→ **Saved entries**
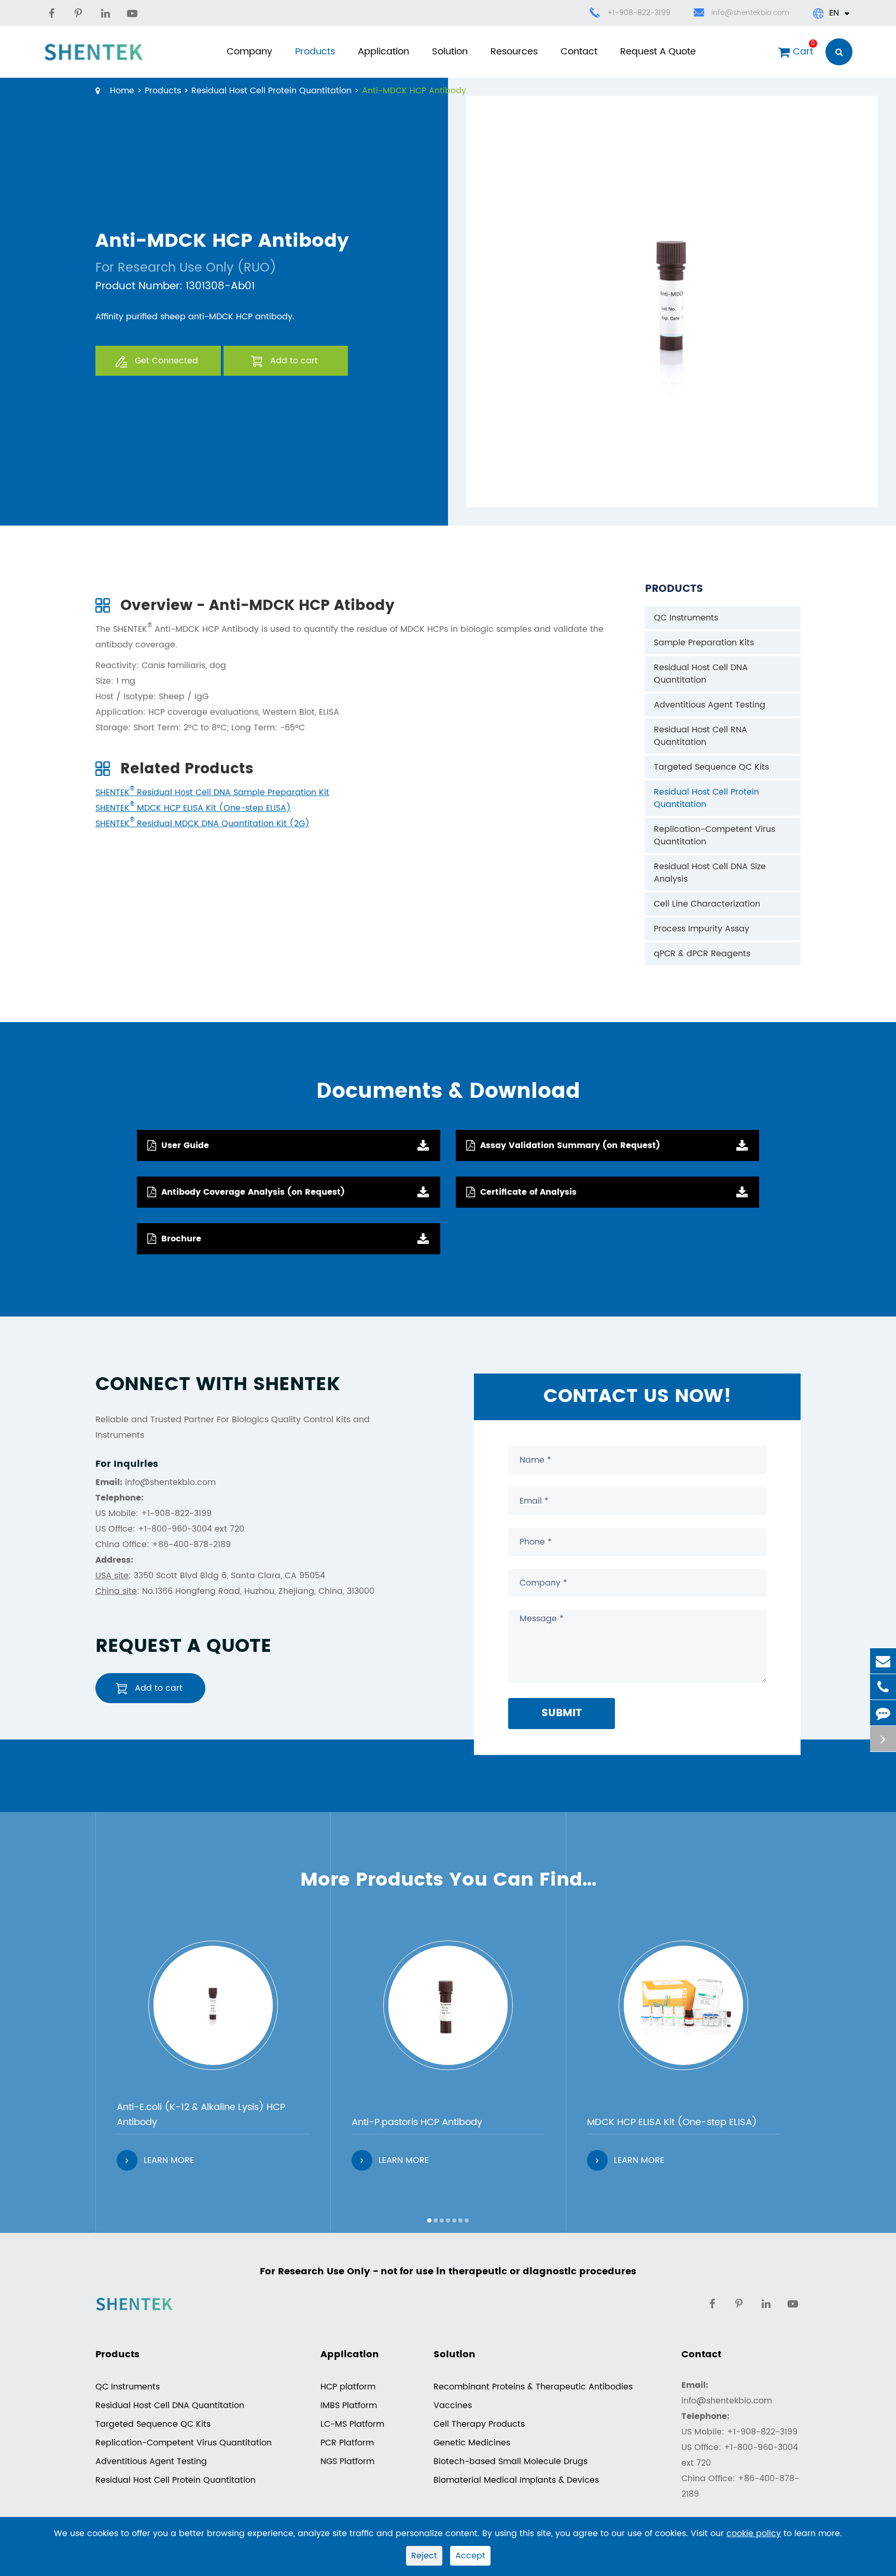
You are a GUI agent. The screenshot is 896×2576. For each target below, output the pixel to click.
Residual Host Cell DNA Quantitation (701, 674)
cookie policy (753, 2533)
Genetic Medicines (471, 2443)
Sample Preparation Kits (704, 642)
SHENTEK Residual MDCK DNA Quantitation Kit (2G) (202, 823)
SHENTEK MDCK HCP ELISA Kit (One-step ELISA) (193, 808)
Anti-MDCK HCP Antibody (414, 90)
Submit (561, 1713)
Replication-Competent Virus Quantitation (714, 835)
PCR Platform (347, 2443)
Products (315, 51)
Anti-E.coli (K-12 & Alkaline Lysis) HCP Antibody (201, 2115)
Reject (424, 2556)
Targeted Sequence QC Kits (711, 767)
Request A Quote (658, 51)
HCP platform (347, 2387)
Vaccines (452, 2405)
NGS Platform (347, 2461)
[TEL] (883, 1687)
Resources (514, 51)
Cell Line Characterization (707, 904)
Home (122, 90)
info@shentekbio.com (750, 13)
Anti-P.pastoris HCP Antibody (417, 2122)
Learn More (169, 2160)
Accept (470, 2556)
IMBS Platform (348, 2405)
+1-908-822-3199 (638, 13)
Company (249, 51)
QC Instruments (686, 618)
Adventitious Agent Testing (709, 705)
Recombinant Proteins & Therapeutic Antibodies (533, 2387)
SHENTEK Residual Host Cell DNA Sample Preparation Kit (212, 792)
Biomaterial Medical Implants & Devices (516, 2480)
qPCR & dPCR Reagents (702, 953)
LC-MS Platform (352, 2424)
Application (383, 51)
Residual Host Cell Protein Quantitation (271, 90)
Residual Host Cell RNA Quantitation (700, 736)
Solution (450, 51)
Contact (579, 51)
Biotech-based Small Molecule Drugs (510, 2461)
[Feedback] (883, 1712)
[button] (429, 2220)
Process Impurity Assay (701, 929)
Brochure (181, 1238)
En (834, 13)
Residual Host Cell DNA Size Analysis (710, 873)
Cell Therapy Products (479, 2424)
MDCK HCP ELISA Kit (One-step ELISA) (672, 2122)
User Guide (185, 1145)
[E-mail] (883, 1661)
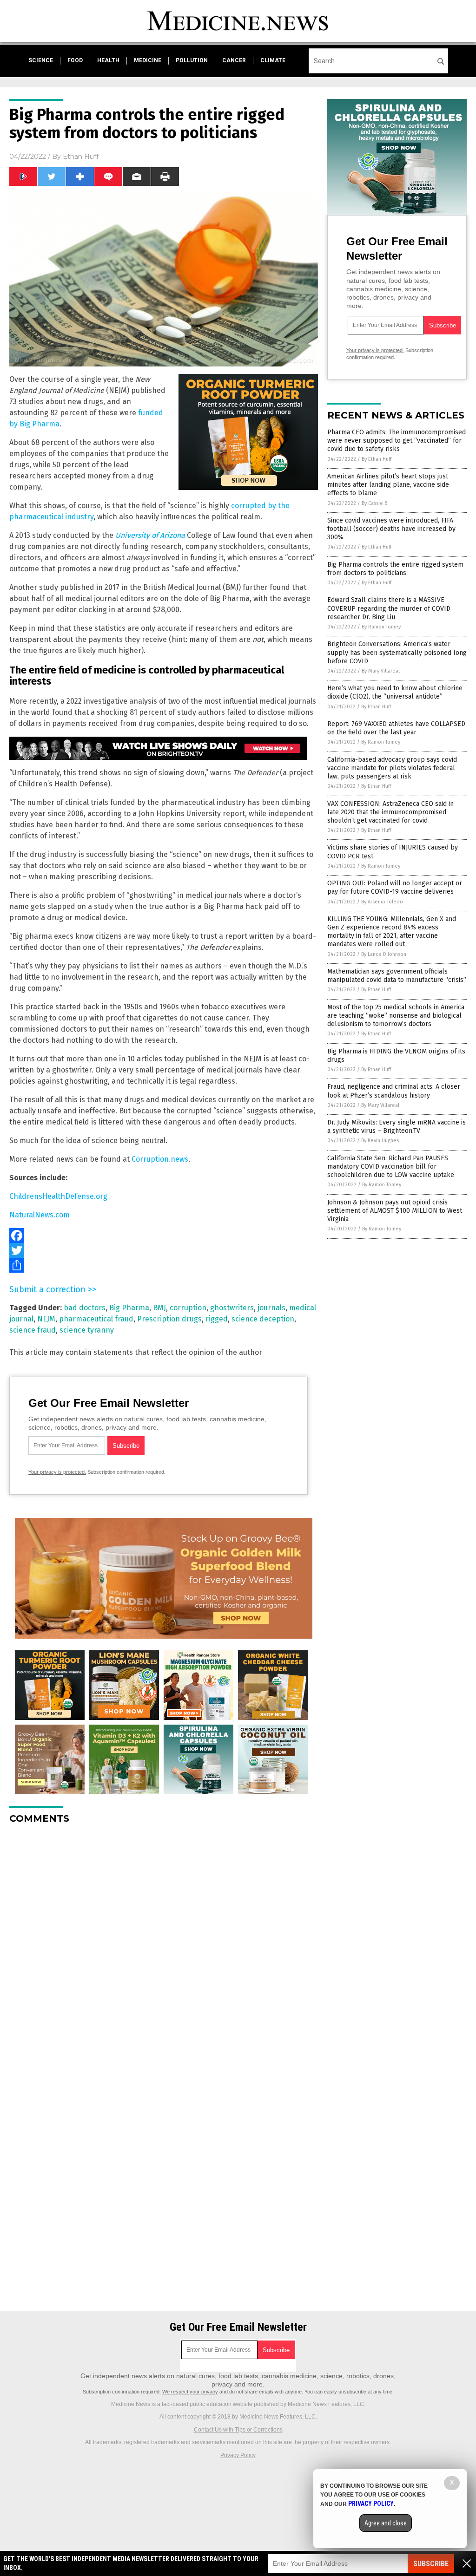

→ **TASK REQUIREMENTS**
Please give every line above again word for word, apart from the pictures.

→ **EXERCISE RESPONSE**
You are a GUI agent. The screenshot is 896×2576. For each target below, output the pixel to click.
Residual Host Cell DNA Quantitation (701, 674)
cookie policy (753, 2533)
Genetic Medicines (471, 2443)
Sample Preparation Kits (704, 642)
SHENTEK Residual MDCK DNA Quantitation Kit (2G) (202, 823)
SHENTEK MDCK HCP ELISA Kit (One-step ELISA) (193, 808)
Anti-MDCK HCP Antibody (414, 90)
Submit (561, 1713)
Replication-Competent Virus Quantitation (714, 835)
PCR Platform (347, 2443)
Products (315, 51)
Anti-E.coli (K-12 & Alkaline Lysis) HCP Antibody (201, 2115)
Reject (424, 2556)
Targeted Sequence QC Kits (711, 767)
Request A Quote (658, 51)
HCP platform (347, 2387)
Vaccines (452, 2405)
NGS Platform (347, 2461)
[TEL] (883, 1687)
Resources (514, 51)
Cell Line Characterization (707, 904)
Home (122, 90)
info@shentekbio.com (750, 13)
Anti-P.pastoris HCP Antibody (417, 2122)
Learn More (169, 2160)
Accept (470, 2556)
IMBS Platform (348, 2405)
+1-908-822-3199 (638, 13)
Company (249, 51)
QC Instruments (686, 618)
Adventitious Agent Testing (709, 705)
Recombinant Proteins & Therapeutic Antibodies (533, 2387)
SHENTEK Residual Host Cell DNA Sample Preparation Kit (212, 792)
Biomaterial Medical Implants & Devices (516, 2480)
qPCR & dPCR Reagents (702, 953)
LC-MS Platform (352, 2424)
Application (383, 51)
Residual Host Cell Protein Quantitation (271, 90)
Residual Host Cell RNA Quantitation (700, 736)
Solution (450, 51)
Contact (579, 51)
Biotech-based Small Molecule Drugs (510, 2461)
[Feedback] (883, 1712)
[button] (429, 2220)
Process Impurity Assay (701, 929)
Brochure (181, 1238)
En (834, 13)
Residual Host Cell DNA Size Analysis (710, 873)
Cell Therapy Products (479, 2424)
MDCK HCP ELISA Kit (One-step ELISA) (672, 2122)
User Guide (185, 1145)
[E-mail] (883, 1661)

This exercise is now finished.